Ahli bedah laparoskopis mengerjakan operasi bedah hanya dengan melihat citra
yang berasal dari kamera internal yang sangat kecil. Dalam studi tahun 2004,
para dokter muda yang terbiasa bermain game dan dilatih untuk mempelajari
keterampilan bedah ini lebih cepat belajar, dan lebih sedikit melakukan
kesalahan dibandingkan mereka yang tak pernah bermain game.
Di luar riset tadi, saya pun mengamati anak
saya Ara yang berusia 5 tahun. Dalam sehari, anak ini bisa menghabiskan
beberapa jam untuk bermian game. Ia melakukannya di luar aktivitas seperti
bersekolah, bersepeda, dan bermain dengan rekan sebayanya.
Yang mengejutkan
saya, ia dengan cepat belajar bahasa Inggris, dan menguasai begitu banyak kosa
kata yang tidak pernah saya ajarkan sebelumnya. Saat kami berkunjung ke satu
tempat hiburan, ia sangat familiar dengan peta visual yang dibagikan. Ia dengan
cepat membuat keputusan ke mana saja kami haris berkunjung.
Dalam usia semuda itu, ia sudah bisa memahami
situasi, serta membuat prioritas tindakan yang harus dilakukan. Dalam situasi
tertentu, ia memberikan nasihat serta pilihan-pilihan yang harus diambil. Kelihatannya
ini sepele. Tapi saya sering bertemu dengan para pekerja kantoran yang justru
tak bisa memahami situasi, serta membuat keputusan apa yang harus dilakukan.
Saya banyak melihat orang yang mentalnya adalah tipe pekerja yang harus
diberikan petintah apa yang harus dilakukan, tanpa kemampuan membaca situasi
lalu menyusun prioritas di tengah berbagai pilihan. Hanya satu penjelasan atas
kemampuan Ara. Ia sering bermain game, terbiasa berada pada satu situasi penuh
tantangan, lalu membuat keputusan strategis.
salah satu game online |
Saya teringat pada Prof Vilbert Cambridge, yang
pernah mengajari saya di kelas Communication and Development di kampus Ohio.
Dalam beberapa kali pertemuan, ia menunjukkan sejumlah game komputer yang diajarkanya
kepada anak-anak di beberapa negara berkembang.

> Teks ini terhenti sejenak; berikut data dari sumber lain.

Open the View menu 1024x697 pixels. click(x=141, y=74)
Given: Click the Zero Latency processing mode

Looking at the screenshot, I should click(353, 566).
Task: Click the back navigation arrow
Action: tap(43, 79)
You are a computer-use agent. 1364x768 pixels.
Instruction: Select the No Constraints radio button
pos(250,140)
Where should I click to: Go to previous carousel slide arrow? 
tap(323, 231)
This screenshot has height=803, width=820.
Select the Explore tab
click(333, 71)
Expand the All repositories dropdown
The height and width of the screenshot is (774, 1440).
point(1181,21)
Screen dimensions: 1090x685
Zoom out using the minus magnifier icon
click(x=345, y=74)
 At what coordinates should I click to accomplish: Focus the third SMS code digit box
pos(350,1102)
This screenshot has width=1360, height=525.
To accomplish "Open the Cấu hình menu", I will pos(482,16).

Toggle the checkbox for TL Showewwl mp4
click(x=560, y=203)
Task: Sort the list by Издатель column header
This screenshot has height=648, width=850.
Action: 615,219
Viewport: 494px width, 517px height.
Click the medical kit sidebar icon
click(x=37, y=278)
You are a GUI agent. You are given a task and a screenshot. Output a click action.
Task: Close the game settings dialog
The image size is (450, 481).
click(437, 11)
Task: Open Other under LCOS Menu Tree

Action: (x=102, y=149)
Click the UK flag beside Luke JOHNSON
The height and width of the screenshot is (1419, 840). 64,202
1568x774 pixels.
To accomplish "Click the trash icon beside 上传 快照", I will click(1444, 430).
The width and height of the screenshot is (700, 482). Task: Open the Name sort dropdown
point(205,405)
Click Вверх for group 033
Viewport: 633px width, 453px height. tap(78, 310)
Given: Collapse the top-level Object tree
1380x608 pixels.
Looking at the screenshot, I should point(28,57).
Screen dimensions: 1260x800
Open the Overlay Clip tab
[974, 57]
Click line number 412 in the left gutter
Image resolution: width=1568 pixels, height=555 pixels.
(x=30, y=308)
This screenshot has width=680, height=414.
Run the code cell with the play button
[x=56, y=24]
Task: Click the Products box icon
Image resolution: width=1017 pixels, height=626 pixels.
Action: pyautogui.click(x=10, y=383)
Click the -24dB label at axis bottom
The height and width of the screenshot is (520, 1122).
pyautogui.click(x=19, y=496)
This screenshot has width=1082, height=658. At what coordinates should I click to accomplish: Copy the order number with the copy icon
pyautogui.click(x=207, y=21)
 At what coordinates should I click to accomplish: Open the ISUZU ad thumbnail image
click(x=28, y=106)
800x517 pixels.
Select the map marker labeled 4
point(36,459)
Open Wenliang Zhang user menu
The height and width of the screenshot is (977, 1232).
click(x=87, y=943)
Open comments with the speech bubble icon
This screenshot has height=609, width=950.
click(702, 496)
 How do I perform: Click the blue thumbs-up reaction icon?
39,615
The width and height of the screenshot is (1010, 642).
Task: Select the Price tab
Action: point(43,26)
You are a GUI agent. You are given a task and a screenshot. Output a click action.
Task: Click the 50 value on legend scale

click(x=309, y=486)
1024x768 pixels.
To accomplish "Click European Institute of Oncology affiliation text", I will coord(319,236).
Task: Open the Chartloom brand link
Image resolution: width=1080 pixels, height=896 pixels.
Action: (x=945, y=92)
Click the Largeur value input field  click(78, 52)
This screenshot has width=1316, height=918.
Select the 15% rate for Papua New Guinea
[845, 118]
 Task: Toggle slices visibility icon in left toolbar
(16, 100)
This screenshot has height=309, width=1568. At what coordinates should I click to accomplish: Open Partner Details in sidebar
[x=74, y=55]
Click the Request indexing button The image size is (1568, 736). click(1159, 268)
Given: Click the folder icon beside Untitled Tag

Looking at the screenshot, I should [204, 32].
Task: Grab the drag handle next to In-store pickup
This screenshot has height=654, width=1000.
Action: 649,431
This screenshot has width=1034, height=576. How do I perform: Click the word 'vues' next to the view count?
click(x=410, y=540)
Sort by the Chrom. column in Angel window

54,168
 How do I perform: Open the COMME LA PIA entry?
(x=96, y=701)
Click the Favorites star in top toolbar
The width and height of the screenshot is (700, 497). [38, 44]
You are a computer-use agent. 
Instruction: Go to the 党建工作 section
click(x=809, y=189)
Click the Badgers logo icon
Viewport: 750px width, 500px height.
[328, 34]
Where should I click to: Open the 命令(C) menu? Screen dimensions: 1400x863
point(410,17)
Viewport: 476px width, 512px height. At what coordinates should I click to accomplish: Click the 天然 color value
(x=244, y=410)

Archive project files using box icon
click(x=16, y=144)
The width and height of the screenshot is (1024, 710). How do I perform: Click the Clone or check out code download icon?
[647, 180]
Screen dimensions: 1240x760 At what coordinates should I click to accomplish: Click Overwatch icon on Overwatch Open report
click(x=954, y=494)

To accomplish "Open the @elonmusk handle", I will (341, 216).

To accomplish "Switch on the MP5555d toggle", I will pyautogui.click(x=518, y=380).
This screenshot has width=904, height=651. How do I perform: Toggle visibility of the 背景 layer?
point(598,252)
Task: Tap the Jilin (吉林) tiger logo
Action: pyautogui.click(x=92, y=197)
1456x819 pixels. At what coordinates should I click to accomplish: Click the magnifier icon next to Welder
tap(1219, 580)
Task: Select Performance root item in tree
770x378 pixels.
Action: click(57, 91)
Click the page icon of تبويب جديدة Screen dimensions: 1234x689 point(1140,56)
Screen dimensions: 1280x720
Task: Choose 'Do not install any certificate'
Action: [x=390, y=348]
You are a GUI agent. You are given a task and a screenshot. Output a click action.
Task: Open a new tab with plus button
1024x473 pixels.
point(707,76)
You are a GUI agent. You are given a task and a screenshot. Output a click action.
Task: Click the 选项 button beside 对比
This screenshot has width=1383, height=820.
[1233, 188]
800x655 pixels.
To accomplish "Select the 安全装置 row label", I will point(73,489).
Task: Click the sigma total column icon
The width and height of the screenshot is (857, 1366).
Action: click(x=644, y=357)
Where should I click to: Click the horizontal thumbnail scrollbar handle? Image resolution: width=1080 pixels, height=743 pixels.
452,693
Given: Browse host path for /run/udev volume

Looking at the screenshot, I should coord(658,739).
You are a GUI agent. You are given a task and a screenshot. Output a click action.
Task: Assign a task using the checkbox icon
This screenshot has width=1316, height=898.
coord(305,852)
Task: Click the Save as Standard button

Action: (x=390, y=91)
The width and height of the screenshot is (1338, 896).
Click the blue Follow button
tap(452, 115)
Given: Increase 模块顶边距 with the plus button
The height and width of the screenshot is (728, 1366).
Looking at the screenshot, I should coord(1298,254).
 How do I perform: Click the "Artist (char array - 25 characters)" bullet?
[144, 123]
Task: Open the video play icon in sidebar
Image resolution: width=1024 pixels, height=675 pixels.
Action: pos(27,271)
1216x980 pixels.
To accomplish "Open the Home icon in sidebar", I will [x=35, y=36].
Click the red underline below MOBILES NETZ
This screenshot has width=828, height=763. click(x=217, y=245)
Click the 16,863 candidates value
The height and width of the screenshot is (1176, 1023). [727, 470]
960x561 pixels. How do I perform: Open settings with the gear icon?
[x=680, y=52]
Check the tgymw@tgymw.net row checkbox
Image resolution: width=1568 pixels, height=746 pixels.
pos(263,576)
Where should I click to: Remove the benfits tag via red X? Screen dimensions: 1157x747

Salah satu game itu adalah
situasi di tengah desa Afrika di mana beberapa anak harus mengambil air di
tengah gurun. Anak-anak itu harus melewati sejumlah tantangan untuk menuju
sumber air itu. “Sepintas ini permainan, tapi sesungguhnya ini adalah pelajaran
besar bagi anak-anak untuk mengenali situasi di sekitarnya, lalu membuat banyak
keputusan strategis. Anak-anak zaman sekarang belajar dengan cara yang berbeda
dengan generasi saya,” kata Cambridge.
***
SAYA tak akan berpanjang lebar membahas
fenomena game. Saya hanya ingin
mengatakan bahwa ada banyak norma dan nilai yang bisa diserap pada generasi
baru yang seharusnya menjadi inspirasi bagi kita untuk mengubah pendidikan,
cara belajar, iklim bisnis, serta cara kita memahami sesuatu. Mengutip
Tapscott, generasi ini baik-baik saja.
Mereka belajar sambil bermain game dan
terkoneksi internet. Mereka menyukai kecepatan, anti pada rutinitas,
menginginkan kebebasan, dan membuat sesuatu sesuai selera (kustomisasi). Mereka
membawa mentalitas bermain dalam pekerjaan, lalu membuat pekerjaan itu menjadi
fantastis. Tak heran jika perusahaan raksasa Google membangun kantor yang
atmosfernya seperti ruang bermain.
Di situ ada banyak camilan, sofa-sofa untuk
berbaring, serta ruangan yang didesain warna-warni sehingga menampilkan kesan
santai, yang jauh dari kesan serius sebuah kantor. Bahkan karyawan diijinkan
untuk membuat proyek pribadi, yang dalam banyak kasus, justru kelak menjadi
tambang uang bagi perusahaan itu.
salah satu sudut di kantor Google |
Dunia memang telah banyak berubah. Melalui
game, aplikasi, dan software, telah lahir satu generasi multi-tasking yang bisa
mengerjakan banyak tugas saat bersamaan. Mereka dengan cepat memindai artikel
di internet, lalu memperkaya informasi itu dengan informasi lain.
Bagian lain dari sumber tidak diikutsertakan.